Retype the comments on closure after a loss by suicide word for word, keeping every line.
Start of PASSAGE SHOWN
I think closure is similar to acceptance; it is al relative, and often unattainable. Life after a loss by suicide is completely different than the life lived prior. It changes who you are, and how you see the world. Does the pain go away? No. But, it can become more tolerable, as we learn how to incorporate the loss into our story. We can continue to live life with the person we lost; the relationship just looks different than it did before.
It’s been just 5 months since my daughter took her own life 2 months before her 18th birthday. I can’t imagine closure. I have had good days, but mostly because I was busy with some great distraction. I find hope, but not closure.
Dear Jo,
I am so sorry to hear about the loss of your daughter. I can’t imagine losing a child. I have read so many stories of children losing parents and parents losing children on this site and my heart breaks for everyone who is experiencing pain and suffering after these tragedies. I lost my boyfriend to suicide in March of this year which has caused me excruciating anguish. Suicide is so hard because there is no closure and we have no idea what went through their minds before their decisions. I do know my boyfriend was not in his right mind and he would feel terrible knowing how many people he hurt when he left us behind. I like your message of finding hope.
To me there has been no closure. Only a new reality filled with pain and sadness. I lost my dad to suicide November 7, 2000, then 14 years later to the day, November 7, 2014 , my daughter took her own life. I am more than devastated and for the longest time I would keep contemplating suicide myself and came very close when my drug addict/mentally ill wife that I have been trying hard to help (not my daughter’s mom) left me right before Christmas 2015. I am just now beginning to grieve my daughter’s death now that I am not occupied with my wife’s shenanigans. I will never be the same and I will never be over this fully. I do however feel there is hope for the future.
Dear Tommy,
I am so sorry to hear about the double loss you have experienced in addition to other trauma you have faced. I am glad you feel there is hope for the future. If you ever feel suicidal again please reach out for help.
End of PASSAGE SHOWN
Start of DATA
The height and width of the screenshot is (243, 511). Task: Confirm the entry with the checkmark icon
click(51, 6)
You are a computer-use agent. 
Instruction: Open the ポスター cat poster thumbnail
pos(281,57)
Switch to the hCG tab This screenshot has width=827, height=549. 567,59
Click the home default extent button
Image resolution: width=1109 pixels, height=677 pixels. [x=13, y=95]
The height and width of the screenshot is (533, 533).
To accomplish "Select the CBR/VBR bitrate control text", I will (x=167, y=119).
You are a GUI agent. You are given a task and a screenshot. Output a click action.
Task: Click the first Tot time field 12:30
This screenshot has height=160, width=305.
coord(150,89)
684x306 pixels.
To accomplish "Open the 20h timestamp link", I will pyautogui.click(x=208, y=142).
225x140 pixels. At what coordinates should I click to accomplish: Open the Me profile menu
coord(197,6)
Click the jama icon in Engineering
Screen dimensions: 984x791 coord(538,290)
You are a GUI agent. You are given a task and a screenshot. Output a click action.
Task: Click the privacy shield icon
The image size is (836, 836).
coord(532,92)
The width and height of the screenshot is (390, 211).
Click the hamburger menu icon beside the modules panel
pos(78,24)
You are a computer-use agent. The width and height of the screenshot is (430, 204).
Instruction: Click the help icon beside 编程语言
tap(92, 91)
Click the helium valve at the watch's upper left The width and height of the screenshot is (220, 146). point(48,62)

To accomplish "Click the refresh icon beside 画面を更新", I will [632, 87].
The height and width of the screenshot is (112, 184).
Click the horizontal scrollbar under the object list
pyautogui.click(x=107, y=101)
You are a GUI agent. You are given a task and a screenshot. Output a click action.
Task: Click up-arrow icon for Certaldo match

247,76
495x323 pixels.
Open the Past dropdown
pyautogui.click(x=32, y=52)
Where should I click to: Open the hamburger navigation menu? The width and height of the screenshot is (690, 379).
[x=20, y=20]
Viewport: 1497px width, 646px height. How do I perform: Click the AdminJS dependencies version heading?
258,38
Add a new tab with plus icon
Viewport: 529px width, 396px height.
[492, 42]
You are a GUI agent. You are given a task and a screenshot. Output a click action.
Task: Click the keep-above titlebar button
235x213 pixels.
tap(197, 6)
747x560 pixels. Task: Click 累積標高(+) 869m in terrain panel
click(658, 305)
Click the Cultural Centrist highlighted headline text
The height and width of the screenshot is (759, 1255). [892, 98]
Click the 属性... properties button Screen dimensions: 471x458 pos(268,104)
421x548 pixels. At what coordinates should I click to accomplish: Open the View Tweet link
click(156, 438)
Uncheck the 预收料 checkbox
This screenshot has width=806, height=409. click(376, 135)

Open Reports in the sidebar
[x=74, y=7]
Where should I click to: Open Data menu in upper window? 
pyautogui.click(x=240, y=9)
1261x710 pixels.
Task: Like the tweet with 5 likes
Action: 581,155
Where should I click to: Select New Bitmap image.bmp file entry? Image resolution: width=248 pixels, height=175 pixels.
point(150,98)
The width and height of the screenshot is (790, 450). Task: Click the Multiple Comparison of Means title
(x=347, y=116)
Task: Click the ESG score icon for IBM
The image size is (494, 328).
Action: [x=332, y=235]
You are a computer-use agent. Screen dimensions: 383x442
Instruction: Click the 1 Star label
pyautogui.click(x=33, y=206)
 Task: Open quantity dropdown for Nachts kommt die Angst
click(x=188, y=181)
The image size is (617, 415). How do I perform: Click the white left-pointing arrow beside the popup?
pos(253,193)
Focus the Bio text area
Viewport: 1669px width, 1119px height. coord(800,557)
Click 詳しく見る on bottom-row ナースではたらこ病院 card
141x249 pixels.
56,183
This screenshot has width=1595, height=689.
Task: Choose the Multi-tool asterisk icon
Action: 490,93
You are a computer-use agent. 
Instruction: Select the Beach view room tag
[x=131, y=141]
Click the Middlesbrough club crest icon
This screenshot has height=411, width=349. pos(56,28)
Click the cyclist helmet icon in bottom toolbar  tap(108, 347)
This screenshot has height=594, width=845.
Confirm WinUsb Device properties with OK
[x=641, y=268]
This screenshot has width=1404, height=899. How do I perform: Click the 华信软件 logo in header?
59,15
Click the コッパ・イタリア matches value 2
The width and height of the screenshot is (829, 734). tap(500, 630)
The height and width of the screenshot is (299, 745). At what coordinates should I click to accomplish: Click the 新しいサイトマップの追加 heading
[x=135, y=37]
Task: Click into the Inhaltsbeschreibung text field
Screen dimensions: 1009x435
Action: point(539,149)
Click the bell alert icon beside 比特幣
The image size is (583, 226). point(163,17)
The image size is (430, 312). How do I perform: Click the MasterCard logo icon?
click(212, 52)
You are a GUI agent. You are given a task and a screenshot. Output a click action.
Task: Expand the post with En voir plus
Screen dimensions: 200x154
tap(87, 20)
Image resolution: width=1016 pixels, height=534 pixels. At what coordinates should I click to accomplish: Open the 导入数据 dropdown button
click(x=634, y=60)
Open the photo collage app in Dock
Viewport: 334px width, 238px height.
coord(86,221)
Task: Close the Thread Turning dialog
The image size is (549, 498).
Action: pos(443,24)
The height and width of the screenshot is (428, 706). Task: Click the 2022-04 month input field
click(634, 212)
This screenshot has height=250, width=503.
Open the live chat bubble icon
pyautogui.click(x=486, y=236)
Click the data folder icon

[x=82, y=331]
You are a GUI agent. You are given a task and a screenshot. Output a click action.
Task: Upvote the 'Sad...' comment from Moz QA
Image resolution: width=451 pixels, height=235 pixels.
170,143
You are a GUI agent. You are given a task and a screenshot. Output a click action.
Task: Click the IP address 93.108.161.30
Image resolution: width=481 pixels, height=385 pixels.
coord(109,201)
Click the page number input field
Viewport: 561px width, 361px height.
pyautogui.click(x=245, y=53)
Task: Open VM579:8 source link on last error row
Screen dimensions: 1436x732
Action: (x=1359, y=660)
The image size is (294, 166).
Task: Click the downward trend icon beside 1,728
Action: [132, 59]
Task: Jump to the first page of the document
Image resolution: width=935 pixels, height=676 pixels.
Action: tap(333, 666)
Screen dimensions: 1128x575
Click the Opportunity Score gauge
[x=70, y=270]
End of DATA
• **TASK SOLUTION**:
I think closure is similar to acceptance; it is al relative, and often unattainable. Life after a loss by suicide is completely different than the life lived prior. It changes who you are, and how you see the world. Does the pain go away? No. But, it can become more tolerable, as we learn how to incorporate the loss into our story. We can continue to live life with the person we lost; the relationship just looks different than it did before.
It’s been just 5 months since my daughter took her own life 2 months before her 18th birthday. I can’t imagine closure. I have had good days, but mostly because I was busy with some great distraction. I find hope, but not closure.
Dear Jo,
I am so sorry to hear about the loss of your daughter. I can’t imagine losing a child. I have read so many stories of children losing parents and parents losing children on this site and my heart breaks for everyone who is experiencing pain and suffering after these tragedies. I lost my boyfriend to suicide in March of this year which has caused me excruciating anguish. Suicide is so hard because there is no closure and we have no idea what went through their minds before their decisions. I do know my boyfriend was not in his right mind and he would feel terrible knowing how many people he hurt when he left us behind. I like your message of finding hope.
To me there has been no closure. Only a new reality filled with pain and sadness. I lost my dad to suicide November 7, 2000, then 14 years later to the day, November 7, 2014 , my daughter took her own life. I am more than devastated and for the longest time I would keep contemplating suicide myself and came very close when my drug addict/mentally ill wife that I have been trying hard to help (not my daughter’s mom) left me right before Christmas 2015. I am just now beginning to grieve my daughter’s death now that I am not occupied with my wife’s shenanigans. I will never be the same and I will never be over this fully. I do however feel there is hope for the future.
Dear Tommy,
I am so sorry to hear about the double loss you have experienced in addition to other trauma you have faced. I am glad you feel there is hope for the future. If you ever feel suicidal again please reach out for help.